Exercise.
Start to finish, write out the entries exactly, leaving the pictures aside.

Stored items:
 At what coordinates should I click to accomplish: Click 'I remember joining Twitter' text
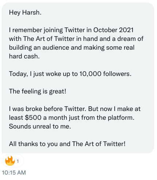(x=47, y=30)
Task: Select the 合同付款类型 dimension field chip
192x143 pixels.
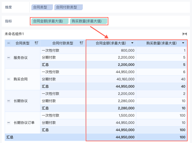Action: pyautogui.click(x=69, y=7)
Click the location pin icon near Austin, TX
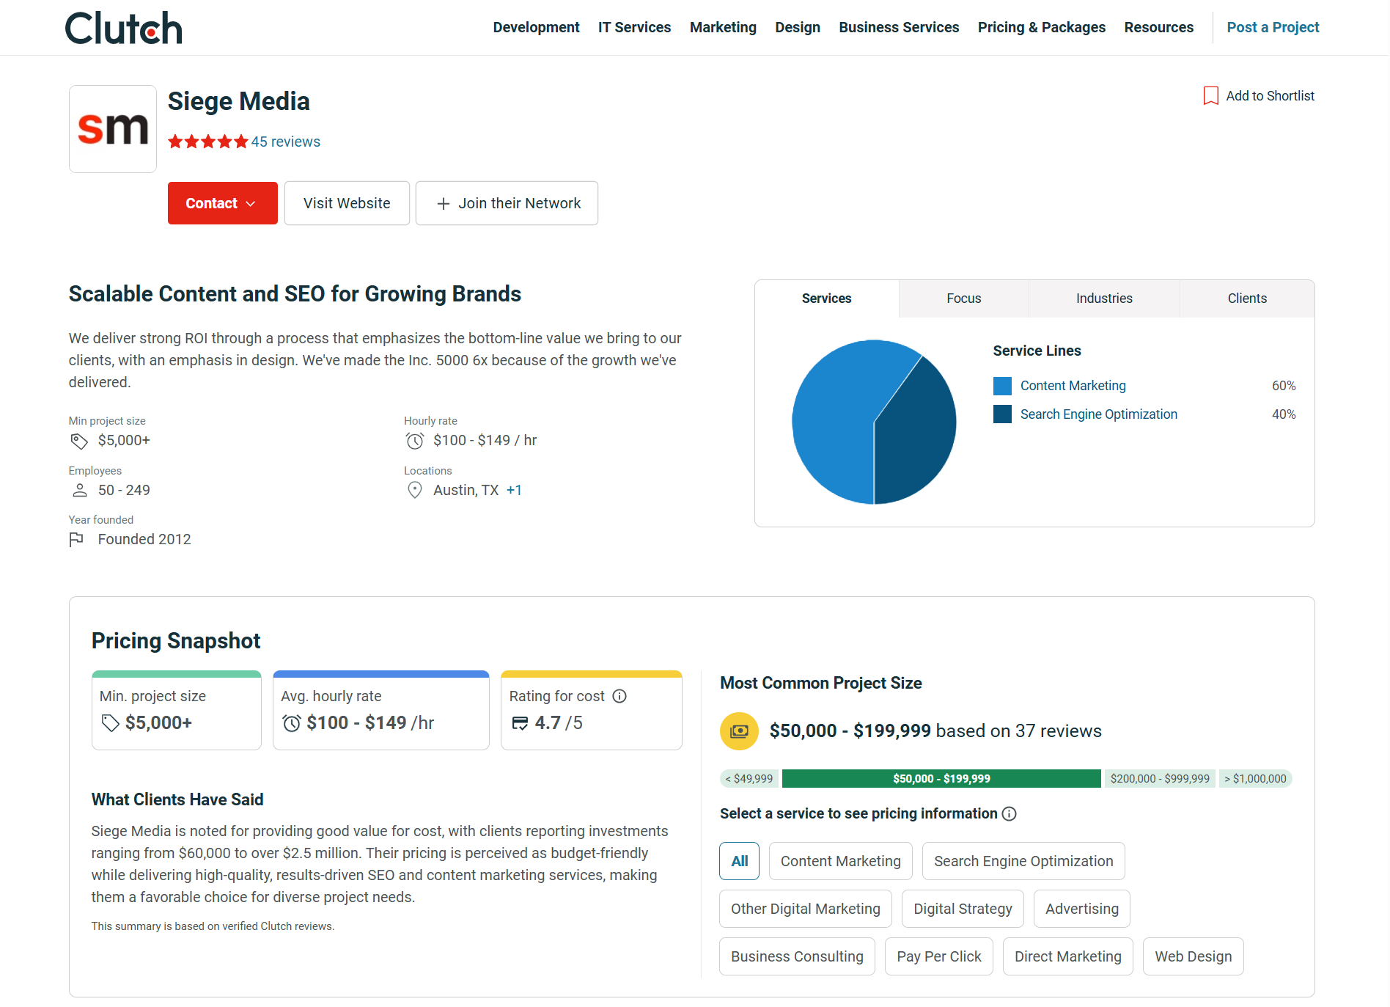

The answer.
 At what coordinates should I click to accomplish: Click 'I remember joining Twitter' text
(x=47, y=30)
Task: Select the 合同付款类型 dimension field chip
192x143 pixels.
Action: pyautogui.click(x=69, y=7)
Click the location pin icon near Austin, TX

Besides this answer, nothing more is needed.